I mean, nil? However, the idea that they’re already dividing the city into tiers of living says a lot more about our cultural need to divvy up the masses into social classes than many should feel comfortable with. I mean, having 1st tier citizens mixing it up with 5th tier landowners seems more like a recipe for recreating a bad community theatre production of Titanic rather than putting on the Battle of Pelennor Fields every April like the world’s nerdiest Civil War reenactment.
But then, I don’t think these blokes were thinking about that.
I mean…couldn’t all of that money be better used elsewhere?
But seriously, $2 billion plus to build a nerdy theme park? Couldn’t that money go to fight world hunger or to cure some kind of disease?

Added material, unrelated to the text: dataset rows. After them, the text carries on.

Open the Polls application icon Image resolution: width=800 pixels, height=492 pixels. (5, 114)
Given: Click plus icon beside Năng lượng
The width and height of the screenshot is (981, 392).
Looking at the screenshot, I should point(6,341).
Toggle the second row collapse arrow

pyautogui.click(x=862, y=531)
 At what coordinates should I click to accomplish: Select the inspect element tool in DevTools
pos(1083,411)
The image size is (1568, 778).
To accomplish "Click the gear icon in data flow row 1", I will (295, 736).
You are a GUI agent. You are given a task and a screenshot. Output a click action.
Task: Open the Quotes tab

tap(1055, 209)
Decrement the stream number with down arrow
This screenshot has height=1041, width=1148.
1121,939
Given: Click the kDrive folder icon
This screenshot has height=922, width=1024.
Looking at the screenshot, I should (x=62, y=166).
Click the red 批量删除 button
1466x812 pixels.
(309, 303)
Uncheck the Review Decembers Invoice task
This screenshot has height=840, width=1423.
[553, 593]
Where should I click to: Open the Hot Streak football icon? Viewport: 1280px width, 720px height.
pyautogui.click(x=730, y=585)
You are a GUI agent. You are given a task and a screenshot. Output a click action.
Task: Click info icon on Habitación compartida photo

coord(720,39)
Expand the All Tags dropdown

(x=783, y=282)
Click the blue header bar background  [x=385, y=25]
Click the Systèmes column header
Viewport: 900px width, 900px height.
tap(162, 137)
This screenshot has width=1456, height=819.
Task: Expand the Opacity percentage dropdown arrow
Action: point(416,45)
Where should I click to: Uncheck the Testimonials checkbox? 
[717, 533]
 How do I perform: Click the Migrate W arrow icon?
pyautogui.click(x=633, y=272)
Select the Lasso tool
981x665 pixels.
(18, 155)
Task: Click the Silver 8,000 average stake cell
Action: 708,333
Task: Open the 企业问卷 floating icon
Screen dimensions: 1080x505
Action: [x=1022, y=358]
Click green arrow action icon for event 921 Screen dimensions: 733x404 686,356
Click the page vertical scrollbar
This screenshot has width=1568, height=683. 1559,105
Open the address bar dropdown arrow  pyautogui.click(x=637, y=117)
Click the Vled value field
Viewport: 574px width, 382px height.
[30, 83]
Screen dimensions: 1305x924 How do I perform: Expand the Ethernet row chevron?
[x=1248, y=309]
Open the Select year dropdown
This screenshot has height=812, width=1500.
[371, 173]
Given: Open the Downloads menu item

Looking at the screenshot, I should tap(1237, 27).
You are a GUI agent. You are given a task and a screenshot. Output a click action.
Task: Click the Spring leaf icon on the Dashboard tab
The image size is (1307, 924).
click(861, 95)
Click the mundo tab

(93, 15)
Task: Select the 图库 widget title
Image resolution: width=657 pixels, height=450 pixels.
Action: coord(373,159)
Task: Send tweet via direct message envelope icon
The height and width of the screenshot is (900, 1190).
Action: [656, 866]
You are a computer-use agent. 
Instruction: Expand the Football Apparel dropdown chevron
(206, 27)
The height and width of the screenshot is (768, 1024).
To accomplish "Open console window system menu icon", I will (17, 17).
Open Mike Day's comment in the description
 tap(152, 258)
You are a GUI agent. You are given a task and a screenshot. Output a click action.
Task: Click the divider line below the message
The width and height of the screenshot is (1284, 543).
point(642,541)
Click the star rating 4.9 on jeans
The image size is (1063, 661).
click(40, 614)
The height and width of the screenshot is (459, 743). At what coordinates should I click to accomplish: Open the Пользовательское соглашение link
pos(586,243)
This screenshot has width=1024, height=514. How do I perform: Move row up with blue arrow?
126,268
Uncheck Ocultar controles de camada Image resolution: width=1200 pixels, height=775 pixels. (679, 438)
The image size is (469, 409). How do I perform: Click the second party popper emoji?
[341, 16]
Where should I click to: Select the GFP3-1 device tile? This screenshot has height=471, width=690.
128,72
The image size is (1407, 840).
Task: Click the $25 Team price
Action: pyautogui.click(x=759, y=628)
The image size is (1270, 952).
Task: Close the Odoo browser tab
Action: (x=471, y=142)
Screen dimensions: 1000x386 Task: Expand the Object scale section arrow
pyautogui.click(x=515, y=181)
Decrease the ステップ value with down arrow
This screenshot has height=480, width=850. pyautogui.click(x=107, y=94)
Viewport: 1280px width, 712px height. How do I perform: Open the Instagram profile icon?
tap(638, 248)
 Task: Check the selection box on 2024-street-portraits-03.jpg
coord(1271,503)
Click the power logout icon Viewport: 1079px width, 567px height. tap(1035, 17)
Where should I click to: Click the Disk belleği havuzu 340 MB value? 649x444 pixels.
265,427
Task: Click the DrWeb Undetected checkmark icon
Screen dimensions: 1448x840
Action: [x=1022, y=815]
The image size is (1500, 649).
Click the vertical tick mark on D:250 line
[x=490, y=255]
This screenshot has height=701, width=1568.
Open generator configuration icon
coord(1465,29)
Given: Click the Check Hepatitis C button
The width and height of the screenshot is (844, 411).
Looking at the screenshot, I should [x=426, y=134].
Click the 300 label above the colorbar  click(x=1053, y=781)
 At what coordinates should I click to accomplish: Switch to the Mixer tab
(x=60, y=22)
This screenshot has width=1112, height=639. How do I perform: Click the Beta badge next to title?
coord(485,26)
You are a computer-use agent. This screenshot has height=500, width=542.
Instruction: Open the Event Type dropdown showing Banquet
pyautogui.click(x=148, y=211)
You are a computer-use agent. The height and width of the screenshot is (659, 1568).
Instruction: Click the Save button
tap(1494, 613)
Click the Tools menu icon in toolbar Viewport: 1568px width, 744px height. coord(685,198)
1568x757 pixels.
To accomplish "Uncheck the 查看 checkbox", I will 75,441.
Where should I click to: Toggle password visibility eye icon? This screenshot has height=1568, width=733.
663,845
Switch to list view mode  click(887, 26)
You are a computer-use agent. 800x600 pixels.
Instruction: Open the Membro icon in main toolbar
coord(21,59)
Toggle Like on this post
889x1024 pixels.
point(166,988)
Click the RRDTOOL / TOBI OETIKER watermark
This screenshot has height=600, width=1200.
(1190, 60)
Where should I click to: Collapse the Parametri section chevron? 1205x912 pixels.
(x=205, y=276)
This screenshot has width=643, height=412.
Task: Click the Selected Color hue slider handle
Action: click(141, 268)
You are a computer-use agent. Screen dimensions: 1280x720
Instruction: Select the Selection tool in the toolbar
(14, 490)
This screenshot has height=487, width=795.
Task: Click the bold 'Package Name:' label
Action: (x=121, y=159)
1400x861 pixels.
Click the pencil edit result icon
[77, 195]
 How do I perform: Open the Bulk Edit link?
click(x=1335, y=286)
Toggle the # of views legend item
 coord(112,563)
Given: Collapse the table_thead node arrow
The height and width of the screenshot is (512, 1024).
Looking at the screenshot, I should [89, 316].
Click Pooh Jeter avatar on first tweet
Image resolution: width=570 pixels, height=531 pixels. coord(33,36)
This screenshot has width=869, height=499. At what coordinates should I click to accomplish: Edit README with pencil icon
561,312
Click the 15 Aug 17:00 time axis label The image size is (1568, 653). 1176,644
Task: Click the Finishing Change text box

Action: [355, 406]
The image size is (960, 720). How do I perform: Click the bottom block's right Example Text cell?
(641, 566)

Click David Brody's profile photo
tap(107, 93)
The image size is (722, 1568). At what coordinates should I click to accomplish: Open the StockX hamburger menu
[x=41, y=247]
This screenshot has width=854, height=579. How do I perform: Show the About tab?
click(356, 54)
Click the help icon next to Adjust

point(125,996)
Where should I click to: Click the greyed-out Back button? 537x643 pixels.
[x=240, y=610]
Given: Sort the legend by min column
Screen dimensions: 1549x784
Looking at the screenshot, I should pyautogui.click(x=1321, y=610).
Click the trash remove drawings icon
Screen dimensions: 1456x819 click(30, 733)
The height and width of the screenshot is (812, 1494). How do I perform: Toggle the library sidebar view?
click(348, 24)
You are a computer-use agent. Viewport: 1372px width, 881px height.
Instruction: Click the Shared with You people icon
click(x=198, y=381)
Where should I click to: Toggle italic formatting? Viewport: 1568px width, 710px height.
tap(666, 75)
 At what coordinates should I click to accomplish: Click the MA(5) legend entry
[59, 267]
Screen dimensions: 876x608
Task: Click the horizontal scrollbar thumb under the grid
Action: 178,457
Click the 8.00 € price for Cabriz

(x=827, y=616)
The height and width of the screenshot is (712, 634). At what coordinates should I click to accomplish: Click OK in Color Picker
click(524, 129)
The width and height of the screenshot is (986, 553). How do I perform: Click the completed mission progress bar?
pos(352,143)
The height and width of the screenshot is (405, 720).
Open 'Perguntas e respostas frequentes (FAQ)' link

See, people have been asking me that question all day long, and I always say that if you really wanted to give that money to a good cause, you’d have done so already. It buggers me to no end that people get up in arms anytime there’s a new fun project designed to appeal to a limited few, most of whom are good people trying to live their lives in peace. It’s not like this is funding for ISIS or anything – it’s a bunch of nerdy architects in a pub having a laugh.
So when somebody goes up to you and says “Shame on you for dropping $50 on a plaque in the city wall of Minas Dork-Ith when you could be donating to a food bank” just ask how much they’ve donated to a food bank that month, or what kind of self-gratifying mission trip they’re coming back from. These are the kinds of people who got up in arms about the death of Cecil the Lion when in reality they couldn’t find Zimbabwe on a map if it was pointed out to them. They’re more likely to find Minas Tirith on a map of Middle Earth.
Again, I digress.
So tell us, how much did you actually donate?
I mean, I’m not here to split hairs. I will say, however, that pay day is tomorrow at my work place, so…
You bought an apartment in Minas Tirith, didn’t you.
The project runs for another 46 days.